§ **Exercise data**
>>>

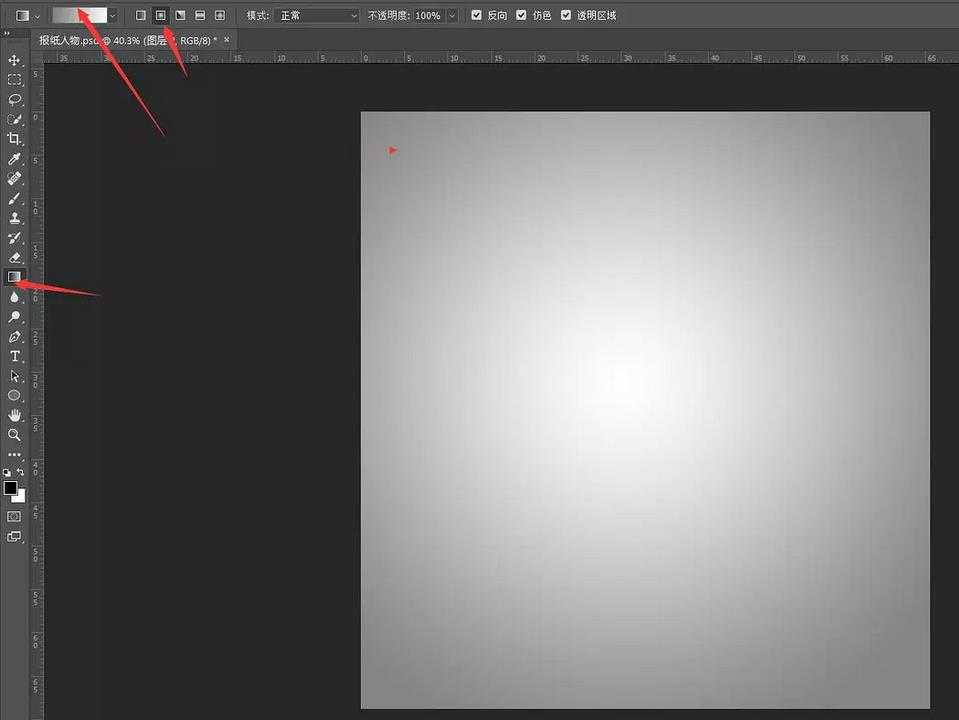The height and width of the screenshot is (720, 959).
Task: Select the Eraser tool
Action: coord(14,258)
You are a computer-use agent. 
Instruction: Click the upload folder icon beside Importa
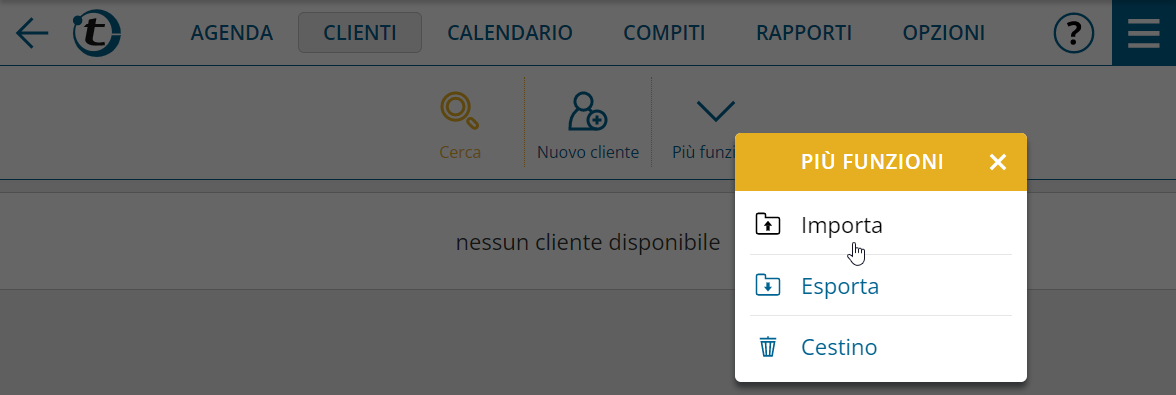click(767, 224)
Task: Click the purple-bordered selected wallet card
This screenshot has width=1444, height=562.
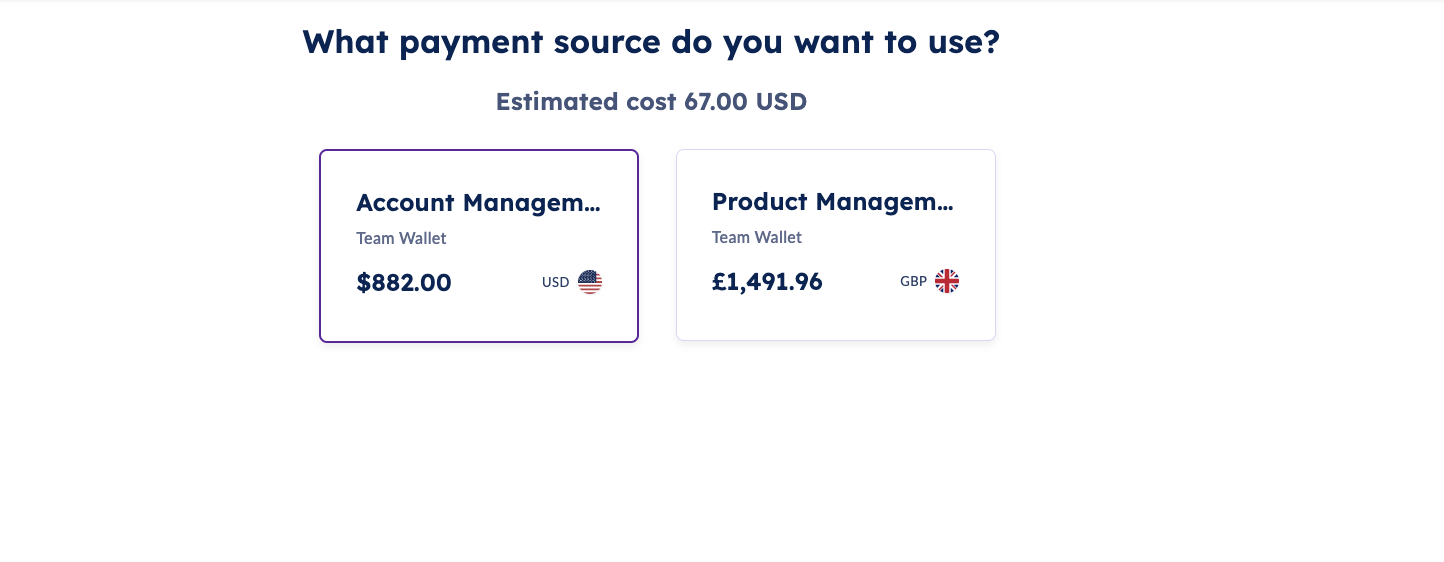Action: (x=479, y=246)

<<<

§ **Work item**
Transcribe exactly the lines above, running from the one that contains "Instruction: Click the" through the final line of the listing, and skip every picture.

§ **Result**
Instruction: Click the upload folder icon beside Importa
click(767, 224)
Task: Click the purple-bordered selected wallet card
This screenshot has width=1444, height=562.
Action: (x=479, y=246)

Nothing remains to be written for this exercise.